** TRECHO FORNECIDO **
■ ■ ■ ■ ■ ■ ■
A primeira peça para o teatro acontece em 1941. A mulher sem pecado superada apenas com Vestido de noiva dois anos mais tarde. Encenada por Ziembinski. Juntos, a peça se faz uma das fundadoras do moderno teatro brasileiro. A montagem, o processo de ensaio, têm agora, o comando do que passou a se chamar por diretor. Além do que, em Vestido de noiva o teatrólogo soube reproduzir os vários planos da história escrita por Nelson Rodrigues - o imagináio, o sonho e a realidade. Em 1948, a parceria se repete com Anjo negro. O novo teatro está agora colorido pelo trágico-denúncia. A peça de Nelson critica o racismo disfarçado da família burguesa brasileira.
Todo esse tom inovador do dramaturgo será acompanhado de perto pela censura. Álbum de família, por exemplo, escrita em 1945, só seria adaptada 22 anos depois; Anjo negro sofreu tentativas de censura religiosa e só foi aos palcos dois anos depois de pronta. Doroteia foi mal vista pelo público e esteve em cartaz por muito pouco tempo.
■ ■ ■ ■ ■ ■ ■
** OBJETIVOS **
1. Transcreva fielmente, do texto sobre o teatro de Nelson Rodrigues, o trecho de "Todo esse tom" até "muito pouco tempo.".
2. Dê continuidade ao texto sobre o teatro de Nelson Rodrigues a partir do ponto em que ele termina.
Os dados não têm nenhuma relação com esta atividade.

** LISTA DE DADOS **
■ ■ ■ ■ ■ ■ ■
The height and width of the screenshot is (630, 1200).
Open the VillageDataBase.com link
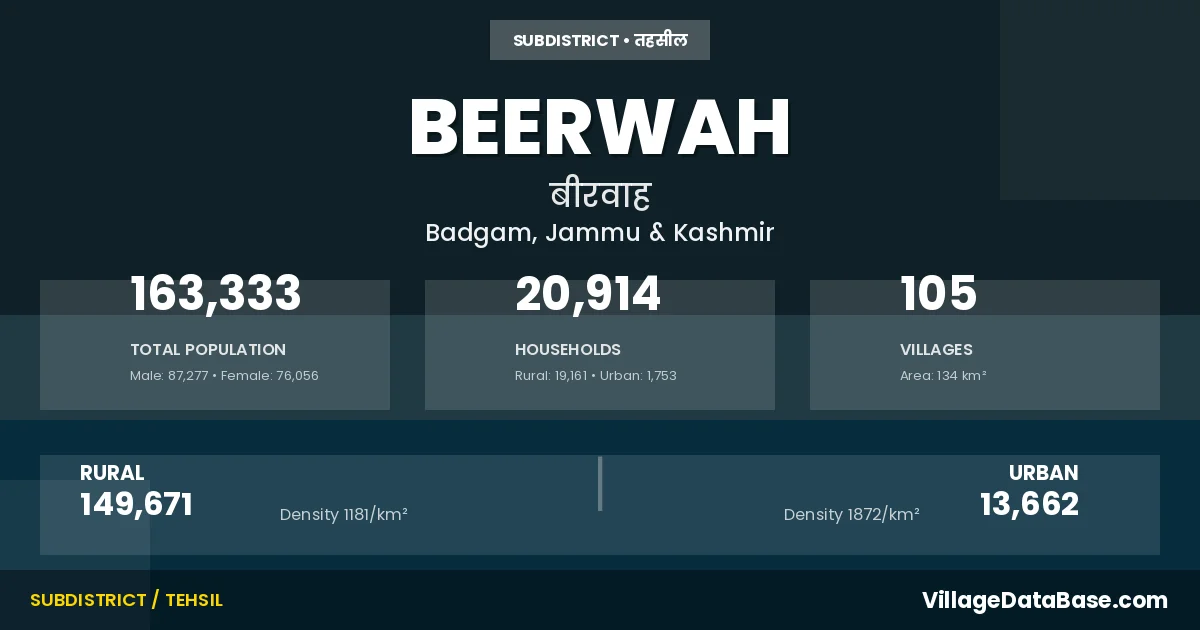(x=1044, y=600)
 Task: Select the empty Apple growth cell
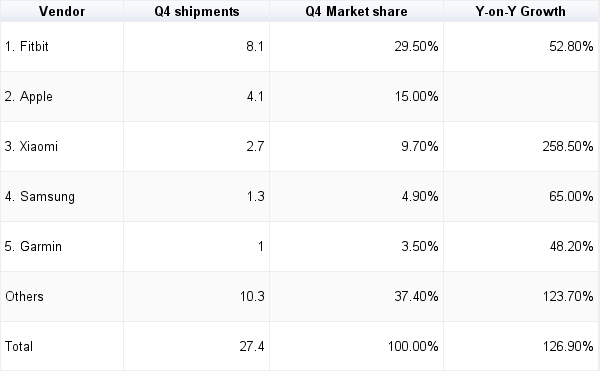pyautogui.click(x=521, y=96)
■ ■ ■ ■ ■ ■ ■
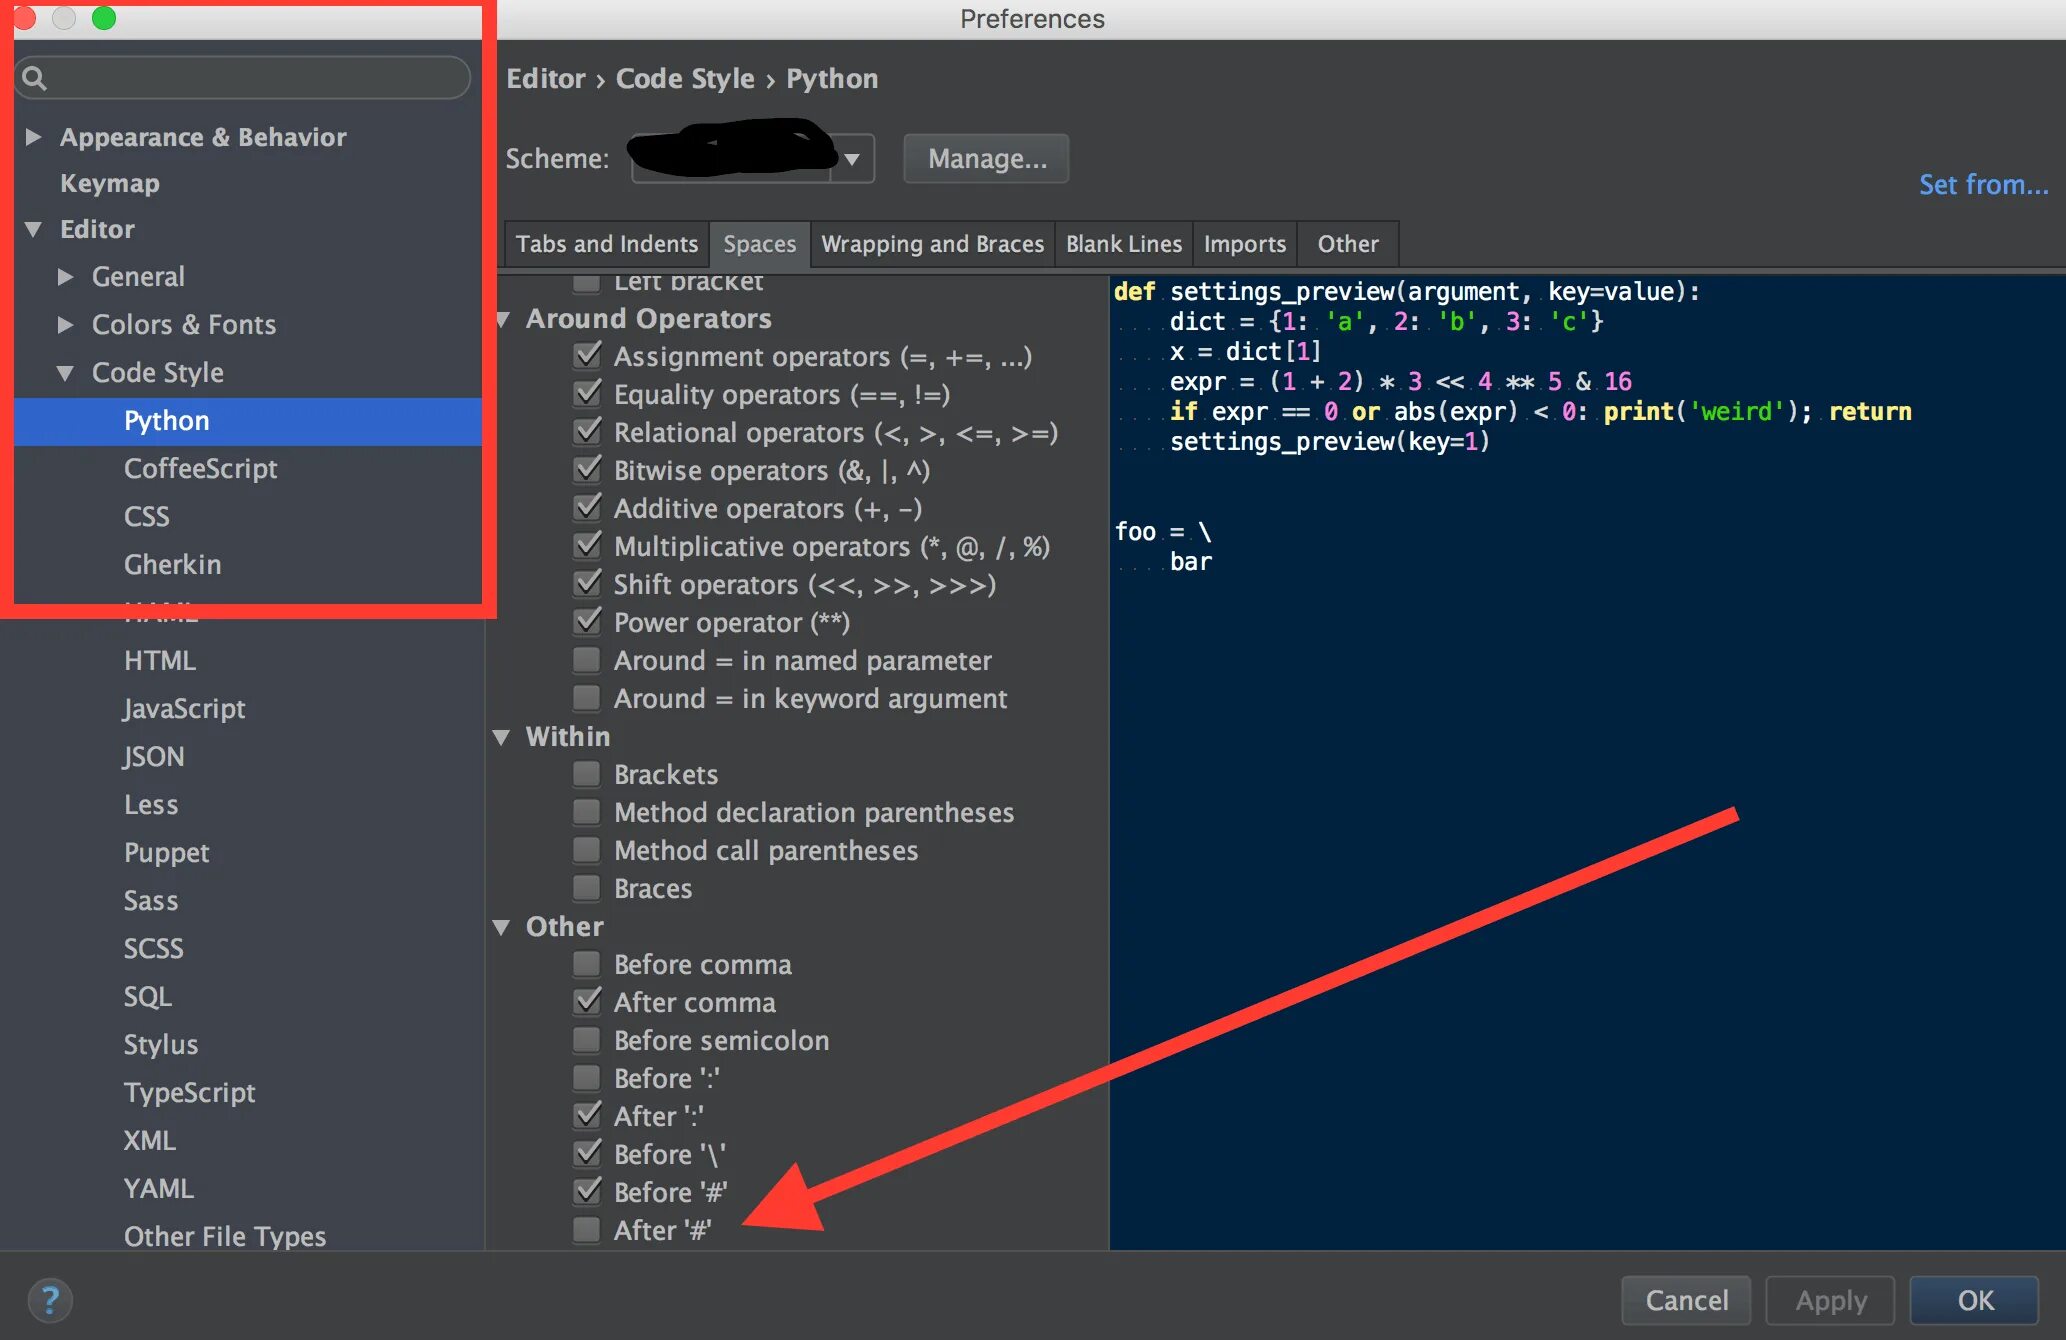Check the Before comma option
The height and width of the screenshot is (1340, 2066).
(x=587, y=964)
■ ■ ■ ■ ■ ■ ■
** RESPOSTAS POR TAREFA **
1.
Todo esse tom inovador do dramaturgo será acompanhado de perto pela censura. Álbum de família, por exemplo, escrita em 1945, só seria adaptada 22 anos depois; Anjo negro sofreu tentativas de censura religiosa e só foi aos palcos dois anos depois de pronta. Doroteia foi mal vista pelo público e esteve em cartaz por muito pouco tempo.

2.
E vieram Valsa nº 6, A falecida, Senhora dos afogados, Perdoa-me por me traíres, Viúva, porém honesta, Os sete gatinhos, Boca de ouro, O beijo no asfalto, Bonitinha, mas ordinária, Toda nudez será castigada, A serpente... E romances: Meu destino é pecar, Escravas do amor, O homem proibido, O casamento, entre outros. Contos com destaque para A vida como ela é e Elas gostam de apanhar, crônicas com destaque para as de futebol, sua grande paixão: "sem futebol esse povo fica neurótico. O carioca nem
precisa ir ao campo e pode passar sem rádio. Mas precisa saber que há um
jogo à mão e que o Maracanã está aberto. Amigos, outro aspecto
considerável de nossa vida futebolística: o estádio vazio deprime a
cidade. É preciso, para a nossa alegria, que ele esteja cheio e
vibrando. Gostamos quando o Maracanã transborda e há gente pendurada até
no lustre." Nelson era Fluminense de sangue.
Muitos dos seus trabalhos foram transformados em novelas para a TV Rio e a TV Globo, como Engraçadinha... seus amores e seus pecados; ou para o cinema, tendo em algumas destas produções atuado diretamente no processo de montagem.
Nelson morreu em 1980.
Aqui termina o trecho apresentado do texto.